Stan and Ollie are standing next to a train track. Stan puts his ear to the steel track to hear the train coming. He hears the sound of the train whistle through the track 3.1 s before Ollie hears it through the air. How far away is the train? (Use 5,790 m/s as the speed of sound in steel and 343 m/s as the speed of sound in air.)

Homework Equations



distance = velocity*time
v-steel= 5,790m/s
v-air= 343m/s

The Attempt at a Solution



distance-stan = 3.1seconds*5790m/s = 17,949m
distance-olie = 3.1seconds*343 = 1063.5m

Not sure what to do from here. I don't quite understand the concept relationship they're trying to establish...
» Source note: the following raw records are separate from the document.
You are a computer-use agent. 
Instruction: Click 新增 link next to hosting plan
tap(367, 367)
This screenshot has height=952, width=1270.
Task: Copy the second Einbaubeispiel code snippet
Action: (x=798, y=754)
I tried subtracting Olie's distance from Stan's, but that didn't get me the right answer...
 

Answers and Replies

  • #2
161
0
The assumption you need to make is that Stan and Ollie are standing next to each other. ie the distance is the same.
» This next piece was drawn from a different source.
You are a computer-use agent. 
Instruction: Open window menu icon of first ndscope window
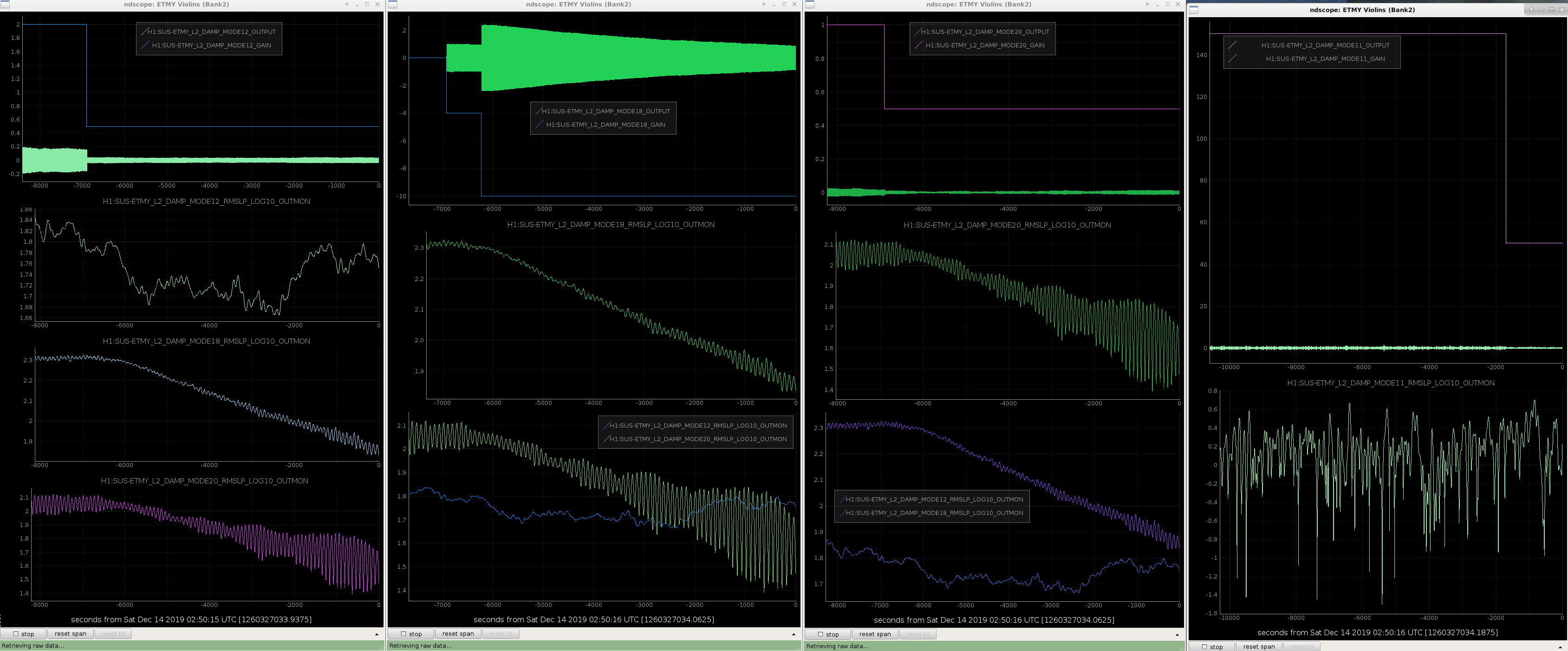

Then you can set up the equation: v(stan) x t(stan) = v(ollie) x t(ollie)

Remember that the question states that Ollie hears the sound 3.1 seconds after Stan, so t(ollie) = t(stan) + 3.1

Substitute this in, expand brackets, solve for t(stan).
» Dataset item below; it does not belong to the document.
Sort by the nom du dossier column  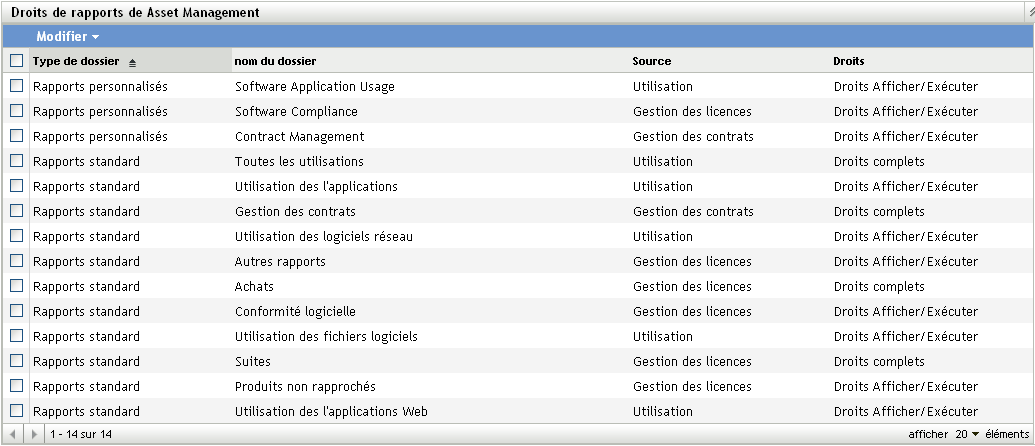pos(274,62)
Then use d = vt for this time and speed of sound in steel.

Hope this helps.
 
  • #3
42
0
I end up with this:

T(stan) = (V(olie) x (T(stan)+3.1s)) / V(stan)

I'm not quite sure how to solve...
 
  • #4
161
0
Leave t(stan)*v(stan) = v(ollie)*(t(stan) + 3.1)

Now expand the brackets.

Then get the t(stan) factors on the same side of the equals sign.

Then factorise

Keep trying! :)
 
  • #5
42
0
Now I end up with something like this:

Ts + VoTs = 3.1Vo / Vs

I don't know how to get the Ts's alone...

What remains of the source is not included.